### WHAT YOU WILL DO
Word for word, restate all of the data shown below.

(Beginning of AVAILABLE RECORDS)

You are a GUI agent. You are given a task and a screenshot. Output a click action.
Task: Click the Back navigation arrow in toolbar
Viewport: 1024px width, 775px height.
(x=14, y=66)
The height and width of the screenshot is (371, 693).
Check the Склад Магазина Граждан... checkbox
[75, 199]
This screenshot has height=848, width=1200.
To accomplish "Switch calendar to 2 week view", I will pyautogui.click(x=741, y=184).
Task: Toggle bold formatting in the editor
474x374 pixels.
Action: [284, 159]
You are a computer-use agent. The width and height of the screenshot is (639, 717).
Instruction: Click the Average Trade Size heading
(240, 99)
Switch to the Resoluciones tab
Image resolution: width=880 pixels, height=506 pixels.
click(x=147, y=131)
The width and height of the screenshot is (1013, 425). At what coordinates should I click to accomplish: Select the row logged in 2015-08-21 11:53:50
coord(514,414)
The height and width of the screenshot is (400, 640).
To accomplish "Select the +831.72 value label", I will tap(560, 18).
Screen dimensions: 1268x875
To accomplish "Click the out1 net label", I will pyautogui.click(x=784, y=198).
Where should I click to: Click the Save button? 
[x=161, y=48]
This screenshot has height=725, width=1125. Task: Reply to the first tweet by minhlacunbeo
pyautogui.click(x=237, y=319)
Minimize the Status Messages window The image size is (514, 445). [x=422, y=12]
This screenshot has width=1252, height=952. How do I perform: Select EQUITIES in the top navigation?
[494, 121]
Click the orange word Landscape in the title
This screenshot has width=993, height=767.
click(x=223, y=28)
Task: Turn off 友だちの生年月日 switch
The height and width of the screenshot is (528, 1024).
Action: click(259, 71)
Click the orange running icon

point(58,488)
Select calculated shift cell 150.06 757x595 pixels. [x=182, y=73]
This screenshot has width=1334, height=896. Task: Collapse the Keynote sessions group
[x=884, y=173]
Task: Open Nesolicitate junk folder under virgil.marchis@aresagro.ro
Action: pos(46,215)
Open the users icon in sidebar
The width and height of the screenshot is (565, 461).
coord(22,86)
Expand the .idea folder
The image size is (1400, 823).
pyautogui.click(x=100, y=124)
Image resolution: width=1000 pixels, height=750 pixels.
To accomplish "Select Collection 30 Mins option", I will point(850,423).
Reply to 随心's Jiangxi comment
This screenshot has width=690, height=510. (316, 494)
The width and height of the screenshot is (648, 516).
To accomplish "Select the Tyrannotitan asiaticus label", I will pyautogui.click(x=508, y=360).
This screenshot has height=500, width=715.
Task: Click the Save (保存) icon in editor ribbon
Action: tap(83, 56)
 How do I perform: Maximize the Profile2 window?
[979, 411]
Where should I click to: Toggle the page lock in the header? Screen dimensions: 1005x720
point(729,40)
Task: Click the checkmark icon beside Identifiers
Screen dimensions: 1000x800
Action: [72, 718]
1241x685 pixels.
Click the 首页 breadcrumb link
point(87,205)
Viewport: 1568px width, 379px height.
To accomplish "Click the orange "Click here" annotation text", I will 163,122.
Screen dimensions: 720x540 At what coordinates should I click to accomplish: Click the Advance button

(End of AVAILABLE RECORDS)

### WRITTEN ANSWER
You are a GUI agent. You are given a task and a screenshot. Output a click action.
Task: Click the Back navigation arrow in toolbar
Viewport: 1024px width, 775px height.
(x=14, y=66)
The height and width of the screenshot is (371, 693).
Check the Склад Магазина Граждан... checkbox
[75, 199]
This screenshot has height=848, width=1200.
To accomplish "Switch calendar to 2 week view", I will pyautogui.click(x=741, y=184).
Task: Toggle bold formatting in the editor
474x374 pixels.
Action: [284, 159]
You are a computer-use agent. The width and height of the screenshot is (639, 717).
Instruction: Click the Average Trade Size heading
(240, 99)
Switch to the Resoluciones tab
Image resolution: width=880 pixels, height=506 pixels.
click(x=147, y=131)
The width and height of the screenshot is (1013, 425). At what coordinates should I click to accomplish: Select the row logged in 2015-08-21 11:53:50
coord(514,414)
The height and width of the screenshot is (400, 640).
To accomplish "Select the +831.72 value label", I will tap(560, 18).
Screen dimensions: 1268x875
To accomplish "Click the out1 net label", I will pyautogui.click(x=784, y=198).
Where should I click to: Click the Save button? 
[x=161, y=48]
This screenshot has height=725, width=1125. Task: Reply to the first tweet by minhlacunbeo
pyautogui.click(x=237, y=319)
Minimize the Status Messages window The image size is (514, 445). [x=422, y=12]
This screenshot has width=1252, height=952. How do I perform: Select EQUITIES in the top navigation?
[494, 121]
Click the orange word Landscape in the title
This screenshot has width=993, height=767.
click(x=223, y=28)
Task: Turn off 友だちの生年月日 switch
The height and width of the screenshot is (528, 1024).
Action: click(259, 71)
Click the orange running icon

point(58,488)
Select calculated shift cell 150.06 757x595 pixels. [x=182, y=73]
This screenshot has width=1334, height=896. Task: Collapse the Keynote sessions group
[x=884, y=173]
Task: Open Nesolicitate junk folder under virgil.marchis@aresagro.ro
Action: pos(46,215)
Open the users icon in sidebar
The width and height of the screenshot is (565, 461).
coord(22,86)
Expand the .idea folder
The image size is (1400, 823).
pyautogui.click(x=100, y=124)
Image resolution: width=1000 pixels, height=750 pixels.
To accomplish "Select Collection 30 Mins option", I will point(850,423).
Reply to 随心's Jiangxi comment
This screenshot has width=690, height=510. (316, 494)
The width and height of the screenshot is (648, 516).
To accomplish "Select the Tyrannotitan asiaticus label", I will pyautogui.click(x=508, y=360).
This screenshot has height=500, width=715.
Task: Click the Save (保存) icon in editor ribbon
Action: tap(83, 56)
 How do I perform: Maximize the Profile2 window?
[979, 411]
Where should I click to: Toggle the page lock in the header? Screen dimensions: 1005x720
point(729,40)
Task: Click the checkmark icon beside Identifiers
Screen dimensions: 1000x800
Action: [72, 718]
1241x685 pixels.
Click the 首页 breadcrumb link
point(87,205)
Viewport: 1568px width, 379px height.
To accomplish "Click the orange "Click here" annotation text", I will 163,122.
Screen dimensions: 720x540 At what coordinates should I click to accomplish: Click the Advance button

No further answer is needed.